Now to the second and main part of the program . . .
“TWISTED” STORYBOOK FAVORITES WITH THE PSO
Wow! Where to begin with the past evening experience at the transformed Heinz Hall? The setting was enough to take you with Alice on her adventure down the rabbit hole, let alone the performance. The stage wrapped in an acoustically transparent screen was used to show projections that accompanied composer David del Tredici’s incredible work of “Final Alice”. The colorful projections, the orchestra and music they fabulously presented, the lighting, Ms. Hila Plitmann – so much for the eyes and mind to take in. Hila Plitmann did a wonderful job in presenting a drama through Alice’s eyes, as she did in transitioning from speaking parts to singing, as well with the range the piece held. Her dulcet voice sent chills through me. The Aria V: Acrostic Song I must say was my favorite, as I was humming it all day today. David del Tredici’s work was a treat to listen to, but I imagine “easier said than done” for the musicians of the PSO to play at the fast tempos fitting in thousands of notes.
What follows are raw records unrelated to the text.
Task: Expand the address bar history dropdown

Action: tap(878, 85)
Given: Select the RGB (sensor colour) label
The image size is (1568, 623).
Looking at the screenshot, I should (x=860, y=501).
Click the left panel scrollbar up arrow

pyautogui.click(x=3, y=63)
I’ve recently taken to reading the program notes before the performance to hopefully get a better understanding about the work being played, the composer etc. and why it is what it is. When I first heard about “Twisted Storybook Favorites” I wondered, what could be so twisted about it? I was thinking more along the lines of Tim Burton’s new adaption of Alice in Wonderland. But, after I read Marah Gubar’s, (Director of Children’s Literature program and faculty at the University of Pittsburgh) article in the program entitled “Lewis Carroll and the Cult of the Child” it became quite clear to me why the show was rated more for a mature audience for the reason behind Alice in Wonderland as we know it, or should I say thought we knew it. I for one was enlightened to the inspiration for Alice in Wonderland and “The Cult of the Child”.
I must say both sections of the concert were very enjoyable. This performance was much anticipated and quite whimsical.